Rewrite the items below, changing each "Instruction" to "Directive" and keeping every other part the same.

Some items
▬▬▬

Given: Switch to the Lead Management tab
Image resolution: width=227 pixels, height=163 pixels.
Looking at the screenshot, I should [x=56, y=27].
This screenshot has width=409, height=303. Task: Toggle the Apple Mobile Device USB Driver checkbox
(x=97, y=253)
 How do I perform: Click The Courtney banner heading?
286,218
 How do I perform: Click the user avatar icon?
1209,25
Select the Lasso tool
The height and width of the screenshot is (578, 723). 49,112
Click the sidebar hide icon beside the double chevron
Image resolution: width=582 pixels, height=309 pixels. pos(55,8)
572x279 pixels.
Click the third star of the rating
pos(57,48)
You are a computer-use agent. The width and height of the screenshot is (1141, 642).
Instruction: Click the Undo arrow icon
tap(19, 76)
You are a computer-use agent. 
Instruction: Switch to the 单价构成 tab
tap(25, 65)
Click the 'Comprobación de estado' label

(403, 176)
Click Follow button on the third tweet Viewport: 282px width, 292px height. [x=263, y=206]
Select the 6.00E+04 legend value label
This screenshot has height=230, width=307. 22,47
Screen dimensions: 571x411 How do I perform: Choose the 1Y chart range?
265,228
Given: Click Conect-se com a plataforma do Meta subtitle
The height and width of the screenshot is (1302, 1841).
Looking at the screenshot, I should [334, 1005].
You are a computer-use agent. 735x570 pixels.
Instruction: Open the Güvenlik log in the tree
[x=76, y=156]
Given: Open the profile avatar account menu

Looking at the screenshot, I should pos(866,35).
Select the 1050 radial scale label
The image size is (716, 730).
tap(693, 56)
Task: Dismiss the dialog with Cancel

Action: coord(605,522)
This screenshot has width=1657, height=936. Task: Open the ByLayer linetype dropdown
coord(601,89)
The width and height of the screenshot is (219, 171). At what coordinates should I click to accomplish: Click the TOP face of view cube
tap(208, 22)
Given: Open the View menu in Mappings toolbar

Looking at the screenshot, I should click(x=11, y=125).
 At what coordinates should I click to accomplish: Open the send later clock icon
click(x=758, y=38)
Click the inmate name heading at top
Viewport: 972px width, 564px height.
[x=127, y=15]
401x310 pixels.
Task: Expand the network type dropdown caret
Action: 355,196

▬▬▬

* TASK RESPONSE
Given: Switch to the Lead Management tab
Image resolution: width=227 pixels, height=163 pixels.
Looking at the screenshot, I should [x=56, y=27].
This screenshot has width=409, height=303. Task: Toggle the Apple Mobile Device USB Driver checkbox
(x=97, y=253)
 How do I perform: Click The Courtney banner heading?
286,218
 How do I perform: Click the user avatar icon?
1209,25
Select the Lasso tool
The height and width of the screenshot is (578, 723). 49,112
Click the sidebar hide icon beside the double chevron
Image resolution: width=582 pixels, height=309 pixels. pos(55,8)
572x279 pixels.
Click the third star of the rating
pos(57,48)
You are a computer-use agent. The width and height of the screenshot is (1141, 642).
Directive: Click the Undo arrow icon
tap(19, 76)
You are a computer-use agent. 
Directive: Switch to the 单价构成 tab
tap(25, 65)
Click the 'Comprobación de estado' label

(403, 176)
Click Follow button on the third tweet Viewport: 282px width, 292px height. [x=263, y=206]
Select the 6.00E+04 legend value label
This screenshot has height=230, width=307. 22,47
Screen dimensions: 571x411 How do I perform: Choose the 1Y chart range?
265,228
Given: Click Conect-se com a plataforma do Meta subtitle
The height and width of the screenshot is (1302, 1841).
Looking at the screenshot, I should [334, 1005].
You are a computer-use agent. 735x570 pixels.
Directive: Open the Güvenlik log in the tree
[x=76, y=156]
Given: Open the profile avatar account menu

Looking at the screenshot, I should pos(866,35).
Select the 1050 radial scale label
The image size is (716, 730).
tap(693, 56)
Task: Dismiss the dialog with Cancel

Action: coord(605,522)
This screenshot has width=1657, height=936. Task: Open the ByLayer linetype dropdown
coord(601,89)
The width and height of the screenshot is (219, 171). At what coordinates should I click to accomplish: Click the TOP face of view cube
tap(208, 22)
Given: Open the View menu in Mappings toolbar

Looking at the screenshot, I should click(x=11, y=125).
 At what coordinates should I click to accomplish: Open the send later clock icon
click(x=758, y=38)
Click the inmate name heading at top
Viewport: 972px width, 564px height.
[x=127, y=15]
401x310 pixels.
Task: Expand the network type dropdown caret
Action: 355,196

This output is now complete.